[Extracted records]
# # #

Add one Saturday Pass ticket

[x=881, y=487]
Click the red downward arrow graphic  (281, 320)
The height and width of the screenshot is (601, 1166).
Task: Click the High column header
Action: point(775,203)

# # #

Task to complete
In full and word for word, restate the data.

Result
Add one Saturday Pass ticket

[x=881, y=487]
Click the red downward arrow graphic  (281, 320)
The height and width of the screenshot is (601, 1166).
Task: Click the High column header
Action: point(775,203)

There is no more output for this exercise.